◆ **Texte fourni**
┄┄┄┄┄┄

Une opinion enracinée, si contraire à la vérité, fait douter de sa sincérité. Le Kaiser était-il faussement renseigné sur les véritables intentions de la France, ou cherchait-il, dans les projets hostiles qu’il lui prêtait, un prétexte pour motiver une agression ? Voilà ce qu’on est en droit de se demander aujourd’hui.


V

Jusqu’au dernier moment, l’Empereur a compté sur la neutralité de l’Angleterre, quelle que fût la cause du conflit qui éclaterait entre la Triplice et la Duplice. C’était oublier trop légèrement tous les griefs nourris contre lui dans le Royaume-Uni, alors qu’ils n’étaient sortis ni des mémoires ni des cœurs britanniques : le fameux télégramme au président Kruger lors du raid Jameson en 1895, manifestation intempestive qui abusa complètement le vieux patriote de Johannesburg sur l’appui éventuel du Kaiser ; la campagne de dénigrement contre l’Angleterre, menée quatre ans plus tard en Allemagne, dès l’ouverture des hostilités contre les Boers ; enfin et surtout l’énorme accroissement de la marine allemande, annoncé par le prince de Bülow et l’amiral de Tirpitz immédiatement après les premiers revers des Anglais.

┄┄┄┄┄┄

◆ **Données sources**
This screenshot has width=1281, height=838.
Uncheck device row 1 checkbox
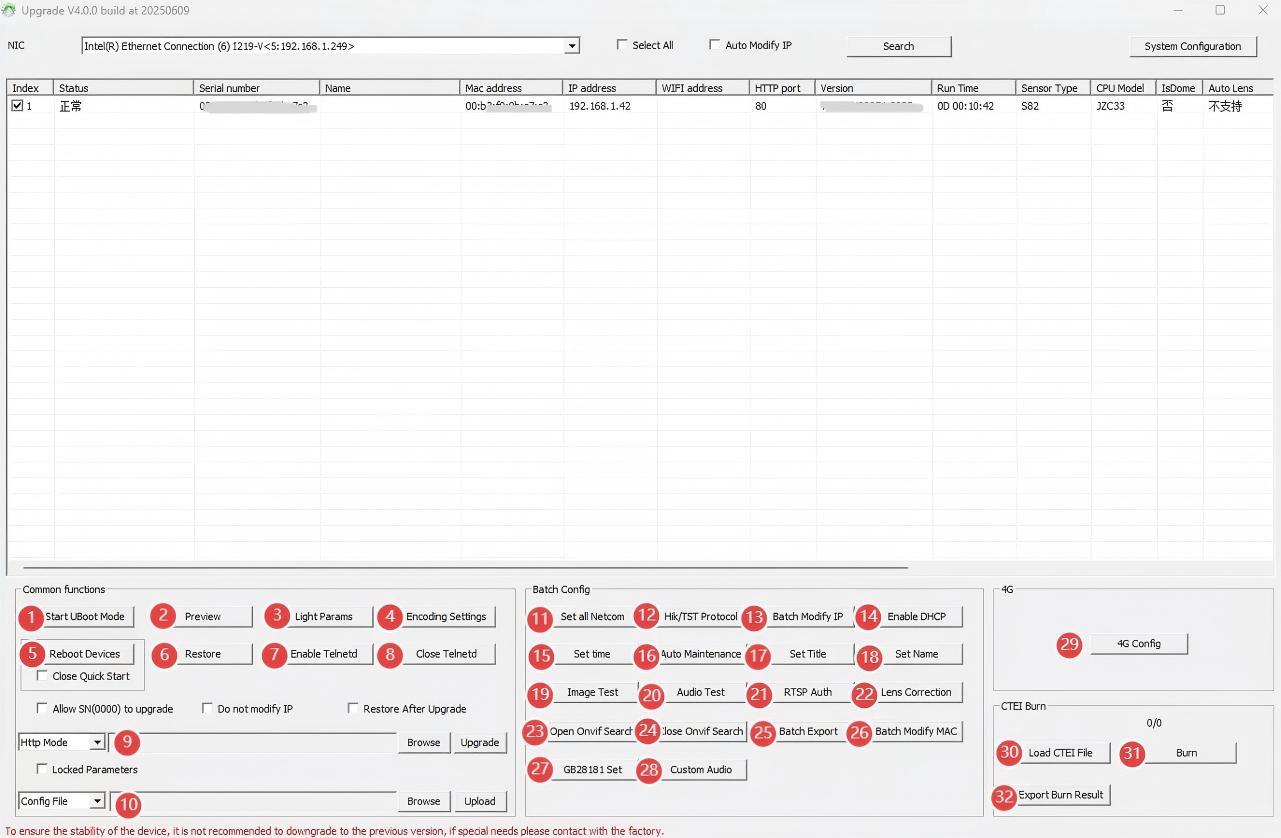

┄┄┄┄┄┄

◆ **Consignes de l'exercice**
1. Les affirmations (a), (b) et (c) s'accordent-elles avec l'extrait sur le Kaiser ? Répondez à chacune par oui ou par non, en citant exactement les mots du texte qui tranchent. (a) Le télégramme au président Kruger date de 1895. (b) L'Empereur a cessé très tôt de compter sur la neutralité de l'Angleterre. (c) L'accroissement de la marine allemande a été annoncé par le prince de Bülow et l'amiral de Tirpitz.
2. Pouvez-vous relever dans l'extrait sur le Kaiser le passage compris entre "Une opinion enracinée, si" et "se demander aujourd’hui.", ces deux bornes incluses ?
3. Répondez aux questions suivantes d'après l'extrait sur le Kaiser.
(a) À qui était adressé le télégramme envoyé lors du raid Jameson ?
(b) Combien de temps après ce télégramme la campagne de dénigrement contre l'Angleterre a-t-elle été menée en Allemagne ?
(c) Entre quelles alliances le conflit devait-il éclater ?

◆ **Liste des réponses**
1.
(a) Oui : « le fameux télégramme au président Kruger lors du raid Jameson en 1895 ».
(b) Non : « Jusqu’au dernier moment, l’Empereur a compté sur la neutralité de l’Angleterre ».
(c) Oui : « annoncé par le prince de Bülow et l’amiral de Tirpitz ».

2.
Une opinion enracinée, si contraire à la vérité, fait douter de sa sincérité. Le Kaiser était-il faussement renseigné sur les véritables intentions de la France, ou cherchait-il, dans les projets hostiles qu’il lui prêtait, un prétexte pour motiver une agression ? Voilà ce qu’on est en droit de se demander aujourd’hui.

3.
(a) Au président Kruger.
(b) Quatre ans plus tard.
(c) Entre la Triplice et la Duplice.